• [Your goal]: Copy every record verbatim but exclude the pictures.

• [Source records]:
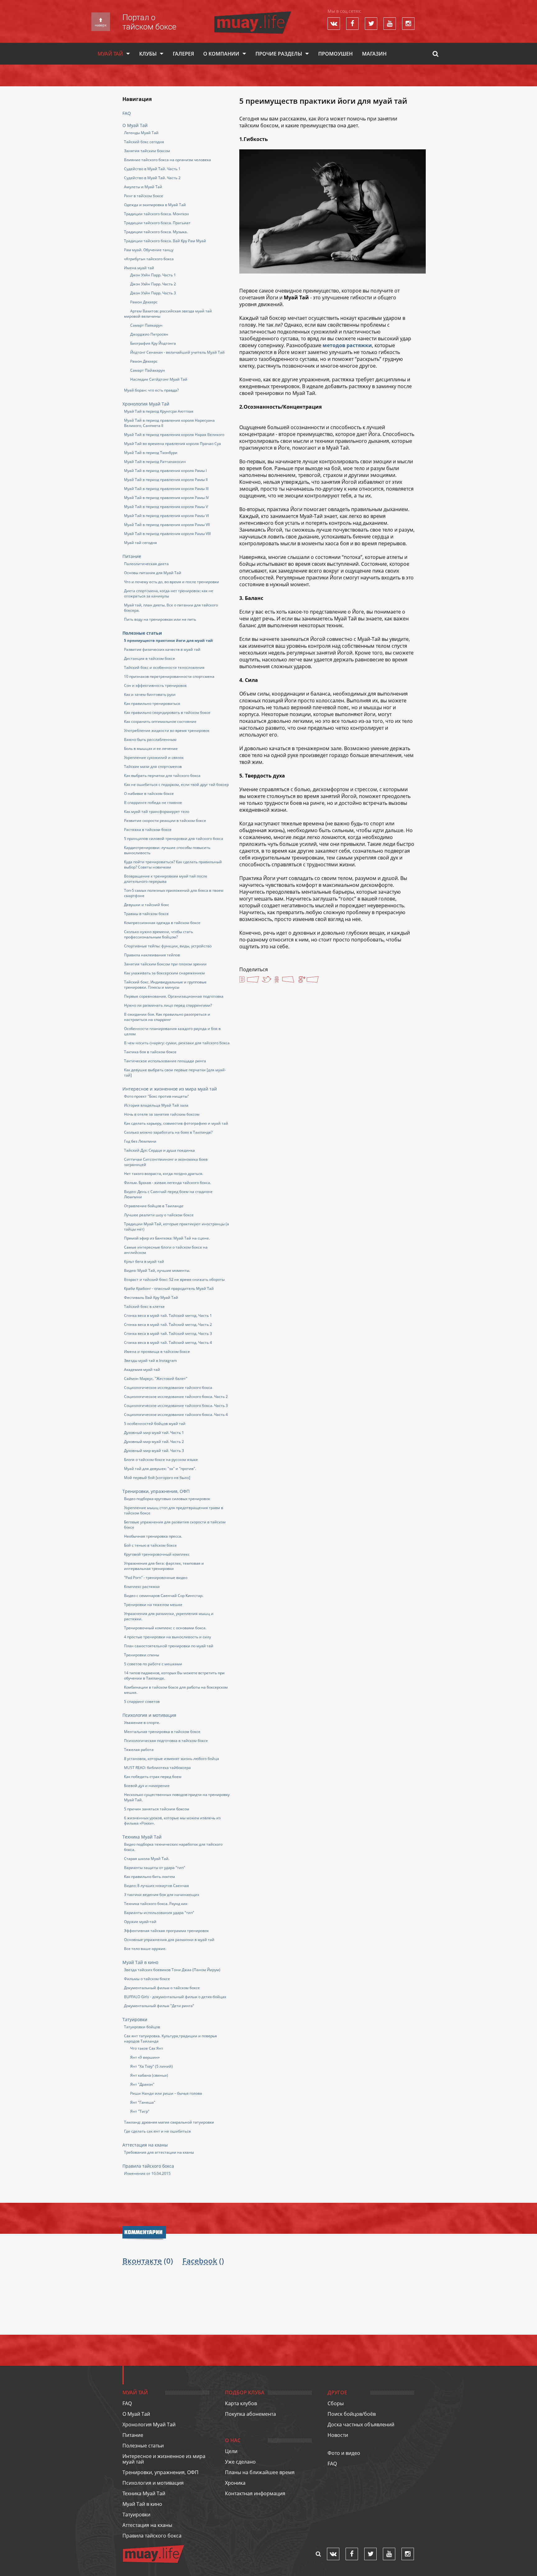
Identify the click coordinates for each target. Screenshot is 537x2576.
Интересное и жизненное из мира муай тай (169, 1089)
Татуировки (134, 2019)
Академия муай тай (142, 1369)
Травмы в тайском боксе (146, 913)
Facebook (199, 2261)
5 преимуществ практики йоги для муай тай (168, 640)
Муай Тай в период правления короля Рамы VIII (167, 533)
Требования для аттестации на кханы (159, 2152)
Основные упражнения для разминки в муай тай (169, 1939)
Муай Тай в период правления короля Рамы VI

• [Solution to this exercise]:
Identify the click coordinates for each target. Screenshot is 537x2576.
Интересное и жизненное из мира муай тай (169, 1089)
Татуировки (134, 2019)
Академия муай тай (142, 1369)
Травмы в тайском боксе (146, 913)
Facebook (199, 2261)
5 преимуществ практики йоги для муай тай (168, 640)
Муай Тай в период правления короля Рамы VIII (167, 533)
Требования для аттестации на кханы (159, 2152)
Основные упражнения для разминки в муай тай (169, 1939)
Муай Тай в период правления короля Рамы VI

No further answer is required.